AUTOCAR JAPANが10月10日に法人メディアとして初めて記事を公開した「S社絡みの詐欺的カーシェア投資案件」について、初めて読む方に概要をお伝えしておきたい
筆者は10名以上の方から契約書などの画像を送っていただいているが、それぞれに内容が微妙に異なる部分もある。
簡単にまとめると以下。
・BMWやメルセデス・ベンツ、アウディ、アルファード、レクサスなどの中古高級車(300-800万円前後)をローン会社や銀行でローンを組んで購入契約をおこなう。
・月々のローン代金、自動車保険料、自動車税などは毎月S社から入金されて、その7〜10日後に投資者の口座から引き落とされる。
・投資者の金銭的負担はゼロ。広告宣伝活動の1つとして2018年~19年頃まではクルマと一緒に写真を撮ってS社のサイトに掲載されている。全員ではなく、OKが出た人のみ。中には顔出しで写真におさまっている人もいた。
そして受け取れる報酬は以下の3つ。これらも契約時期などによって内容が異なる場合がある。
・契約後に車両価格の1割(30~80万円)
・ローン代金や保険料とともに、毎月1万円
・2年または7年で完済した際には100万円
S社は個人間カーシェアで共同使用をおこなう車両として一般の利用者に1日6000円~1万円前後で貸し出す。

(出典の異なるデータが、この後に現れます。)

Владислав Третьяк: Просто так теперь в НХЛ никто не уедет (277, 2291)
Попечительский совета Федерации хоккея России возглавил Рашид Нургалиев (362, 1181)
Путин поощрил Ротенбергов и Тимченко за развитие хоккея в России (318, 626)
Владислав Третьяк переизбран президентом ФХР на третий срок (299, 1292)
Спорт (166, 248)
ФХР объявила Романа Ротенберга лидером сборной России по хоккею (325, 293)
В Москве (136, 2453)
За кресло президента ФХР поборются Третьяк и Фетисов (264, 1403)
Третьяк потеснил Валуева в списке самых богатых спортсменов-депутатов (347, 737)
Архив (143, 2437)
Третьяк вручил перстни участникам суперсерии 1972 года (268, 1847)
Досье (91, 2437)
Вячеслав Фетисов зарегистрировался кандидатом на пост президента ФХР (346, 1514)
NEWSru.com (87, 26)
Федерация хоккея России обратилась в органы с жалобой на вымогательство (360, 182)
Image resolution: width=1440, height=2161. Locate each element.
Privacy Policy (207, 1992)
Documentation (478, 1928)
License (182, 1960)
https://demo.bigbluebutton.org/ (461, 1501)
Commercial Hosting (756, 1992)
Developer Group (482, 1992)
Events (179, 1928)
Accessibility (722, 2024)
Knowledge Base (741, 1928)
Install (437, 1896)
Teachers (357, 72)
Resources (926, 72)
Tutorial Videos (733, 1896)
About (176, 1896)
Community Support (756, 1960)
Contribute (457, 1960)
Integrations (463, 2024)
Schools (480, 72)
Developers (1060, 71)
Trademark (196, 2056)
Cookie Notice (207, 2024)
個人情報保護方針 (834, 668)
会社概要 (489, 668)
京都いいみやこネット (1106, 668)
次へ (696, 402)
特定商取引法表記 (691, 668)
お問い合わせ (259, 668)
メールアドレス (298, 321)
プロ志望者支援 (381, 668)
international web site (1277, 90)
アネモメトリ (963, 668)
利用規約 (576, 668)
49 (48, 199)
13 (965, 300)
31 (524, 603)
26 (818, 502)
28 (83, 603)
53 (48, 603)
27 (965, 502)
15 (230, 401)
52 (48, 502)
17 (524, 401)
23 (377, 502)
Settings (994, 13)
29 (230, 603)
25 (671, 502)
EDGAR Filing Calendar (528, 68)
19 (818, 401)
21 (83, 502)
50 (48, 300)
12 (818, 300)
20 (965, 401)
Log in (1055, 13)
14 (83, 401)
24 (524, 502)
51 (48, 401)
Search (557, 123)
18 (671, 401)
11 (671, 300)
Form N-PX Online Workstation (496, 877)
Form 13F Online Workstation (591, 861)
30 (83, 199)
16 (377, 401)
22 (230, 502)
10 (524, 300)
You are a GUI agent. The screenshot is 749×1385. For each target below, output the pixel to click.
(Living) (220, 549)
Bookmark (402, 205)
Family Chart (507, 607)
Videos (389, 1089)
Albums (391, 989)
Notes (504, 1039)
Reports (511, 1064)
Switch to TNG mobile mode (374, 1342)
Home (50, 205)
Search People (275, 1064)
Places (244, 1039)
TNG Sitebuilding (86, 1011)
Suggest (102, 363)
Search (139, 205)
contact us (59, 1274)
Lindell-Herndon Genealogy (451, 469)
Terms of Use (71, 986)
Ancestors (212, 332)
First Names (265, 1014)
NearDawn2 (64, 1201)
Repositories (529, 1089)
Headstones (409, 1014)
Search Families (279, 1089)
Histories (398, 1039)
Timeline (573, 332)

中には月額8~20万円以上で契約をしていた車両も100台以上あったという。
投資者が受け取れる報酬の合計は7年間で200万円以上。クルマの知識も必要がなく、ローン審査を通すことができれば、誰でも投資者になれる。
契約台数は649台 うち90台が未納
事情に詳しい関係者の話によると、S社で契約されていたクルマの台数は約650台。うち90台が「未納車」だった。
未納車とは「納車されていないクルマ」のこと。納車待ちのクルマではなく、そもそも存在しないクルマだ。
存在しない商品に対してローンを組んで金融機関から融資を受けることを「空(から)ローン」と言う。
空ローンはクルマや住宅など高額な商品を対象におこなわれることがあり、自営業者などが運転資金など資金繰りに困ったときなど、お金を調達する手段である。もちろん違法だ。
2年前に2台のクルマを契約したHさんは、1台はまともなクルマ(レクサスLS)だったが、もう1台のメルセデス・ベンツは存在しないクルマだった。
S社が事業停止を発表した以降にわかったことだ。
「レクサスはローンの手続きが完了したという知らせが来たのですが、メルセデス・ベンツは銀行でのローン契約手続きに時間が掛かっているということで、そのままになっていました」
「契約書は手元にあります。担当の営業が会社を辞めたあと、しばらくしてS社からベンツの入金(月々のローン代+謝礼)があり、ローン代金も口座から引き落とされるようになりました」
S社からの月々の入金は8月以降停まっているが、Hさんの口座からは引き落としがおこなわれている。
なお、未納車のメルセデス・ベンツの方には保険が掛けられていなかった。存在しないクルマへの保険はさすがに掛けられなかったのだろう。